┌──

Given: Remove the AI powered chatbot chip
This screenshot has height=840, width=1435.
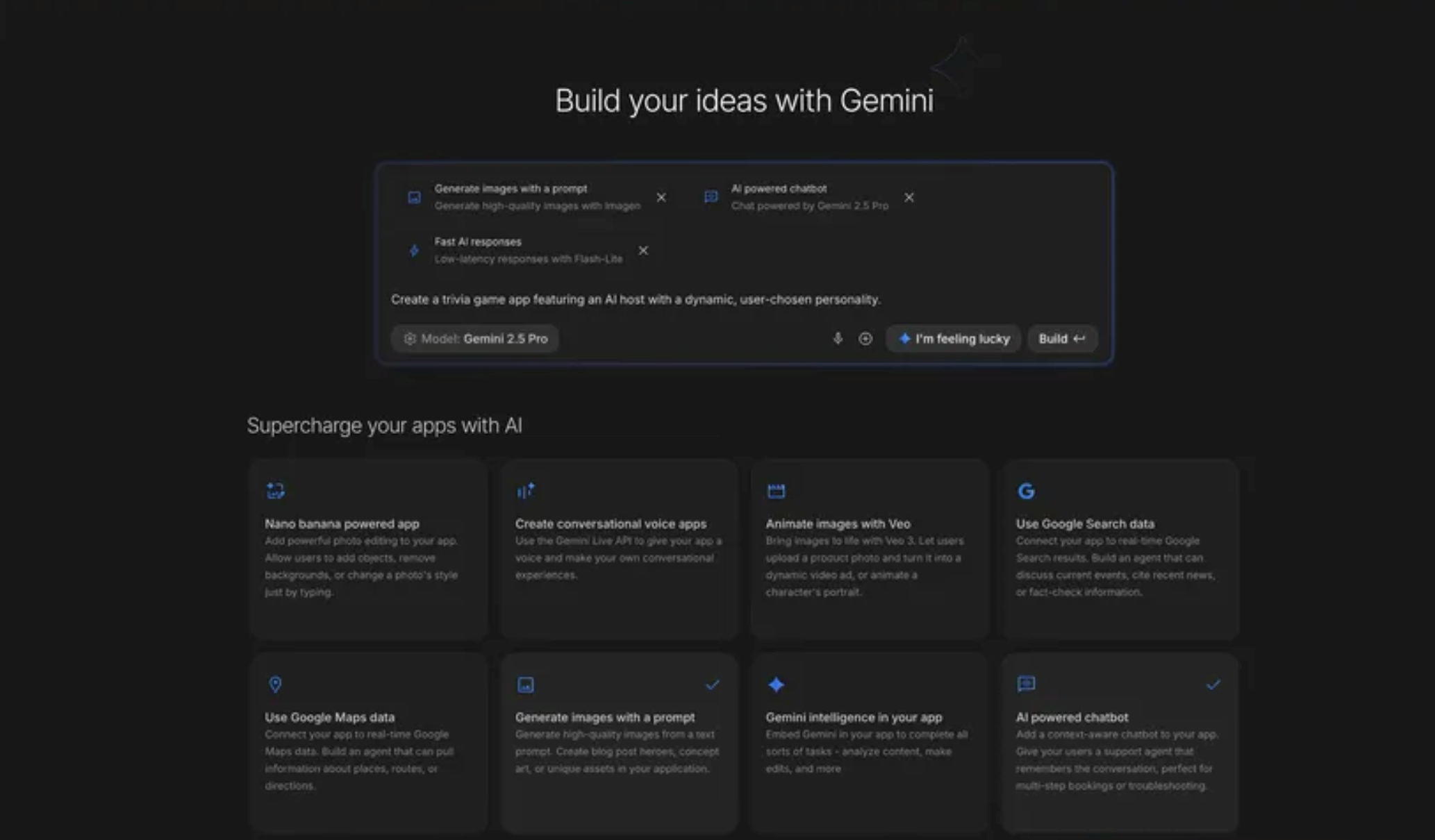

└──
┌──

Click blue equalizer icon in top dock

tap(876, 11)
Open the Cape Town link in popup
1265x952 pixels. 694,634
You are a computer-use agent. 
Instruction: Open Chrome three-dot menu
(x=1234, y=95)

└──
┌──

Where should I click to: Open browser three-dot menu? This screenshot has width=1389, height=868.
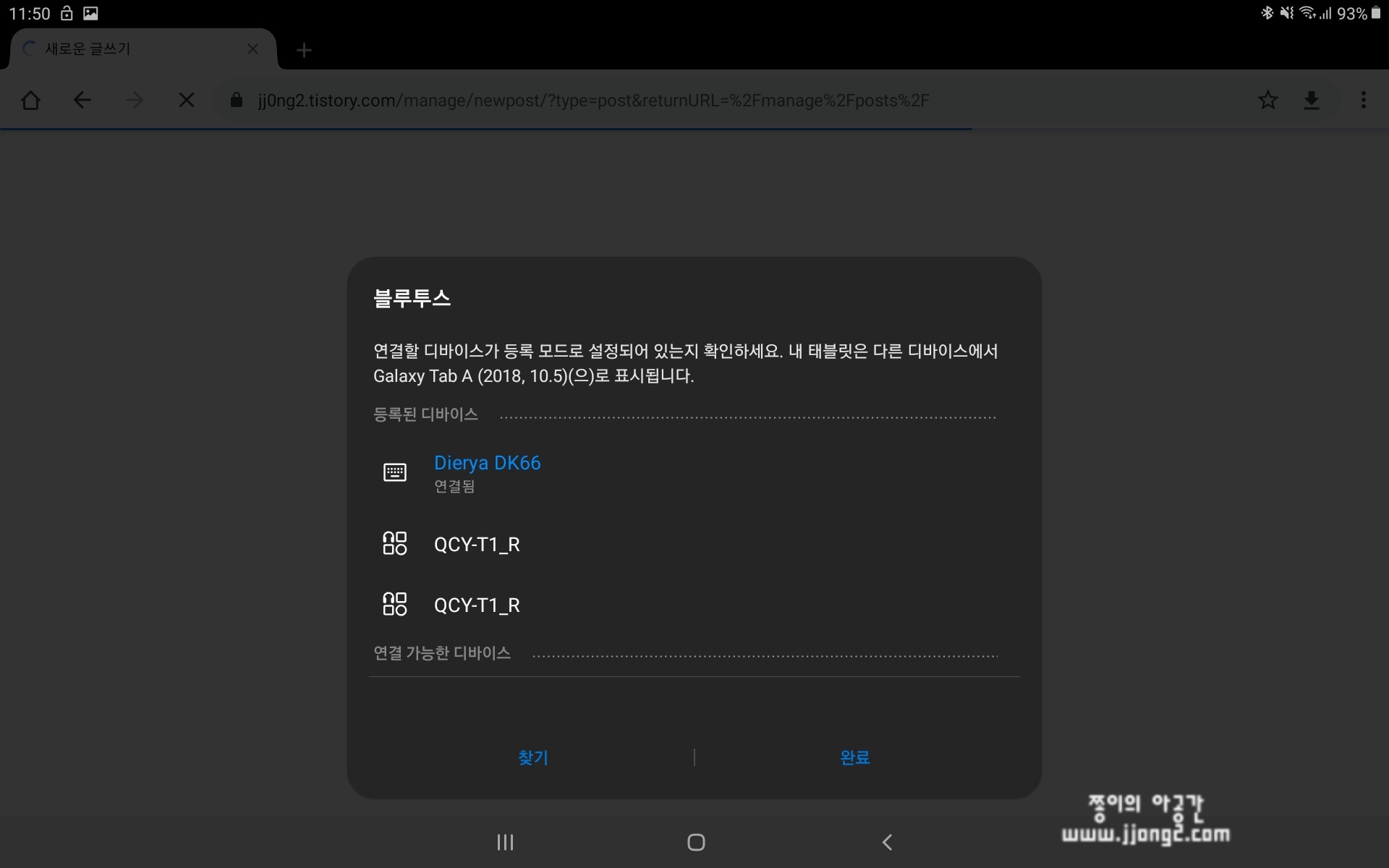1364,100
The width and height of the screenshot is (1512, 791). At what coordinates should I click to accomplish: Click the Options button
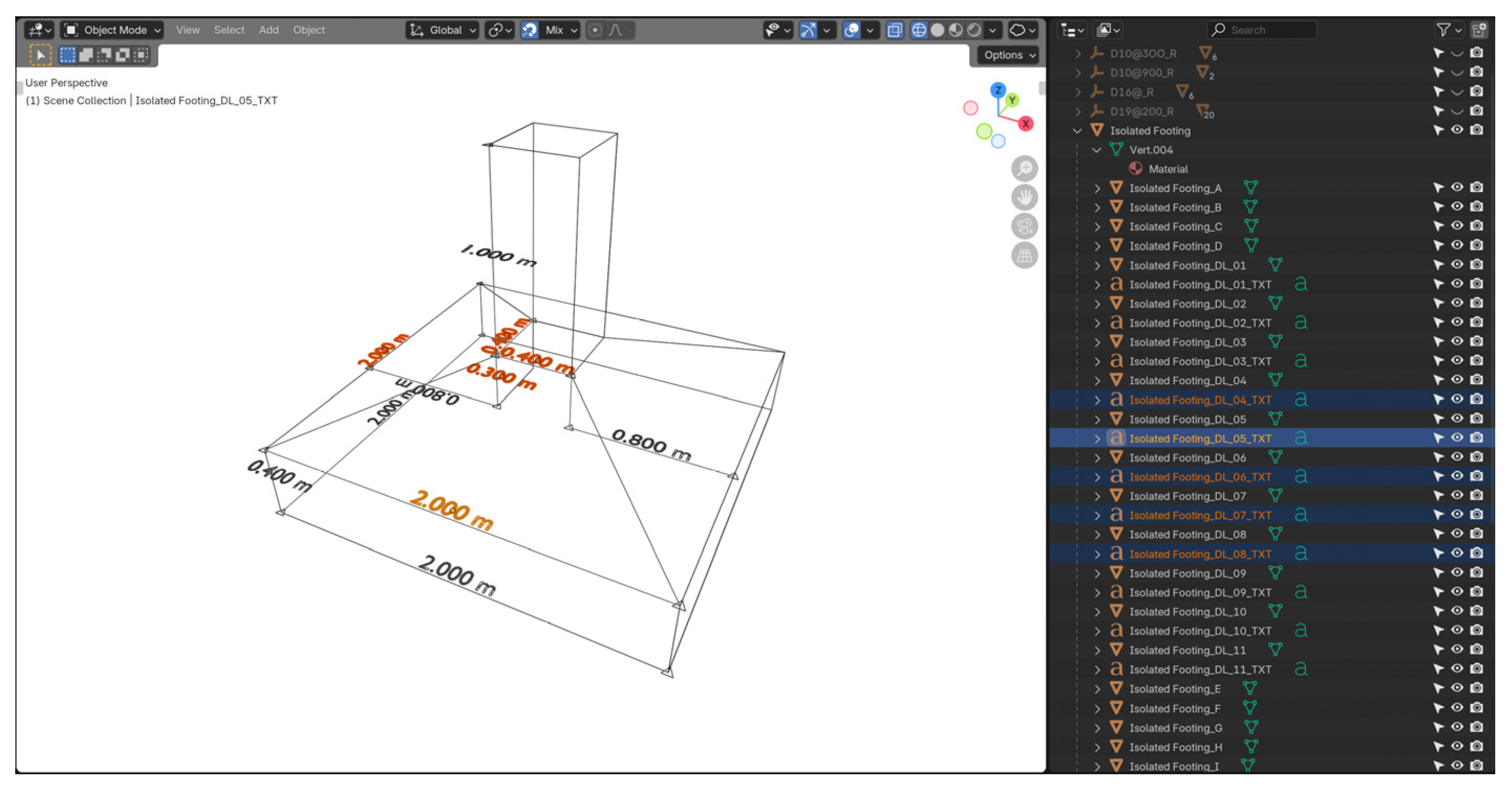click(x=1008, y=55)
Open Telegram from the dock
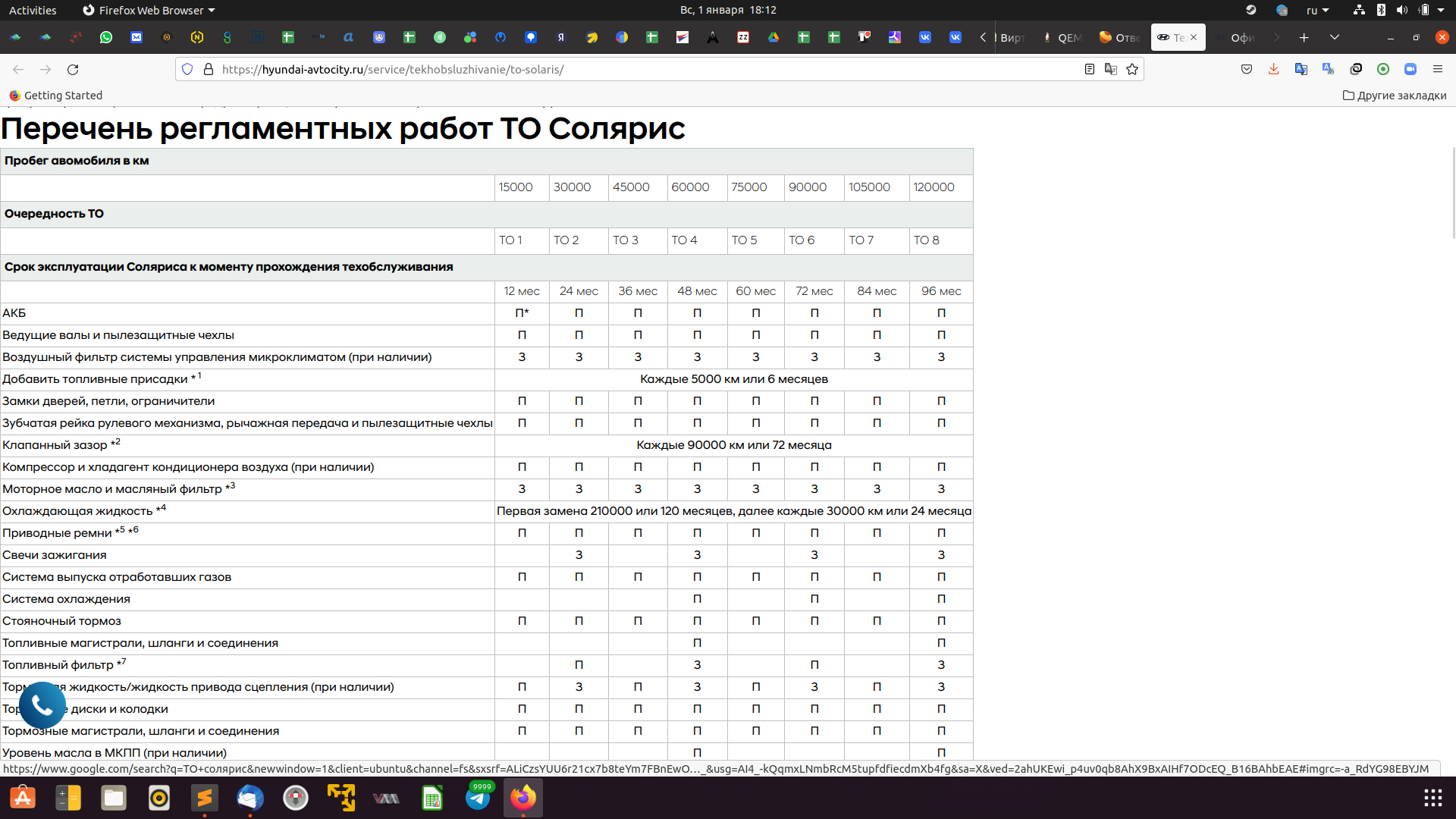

└──

Exercise brief
All that is wanted is the stretch of lines above from the one containing "Given: Remove the AI powered chatbot chip" through the one containing "This screenshot has height=840, width=1435.", duplicated exactly.

Expected output
Given: Remove the AI powered chatbot chip
This screenshot has height=840, width=1435.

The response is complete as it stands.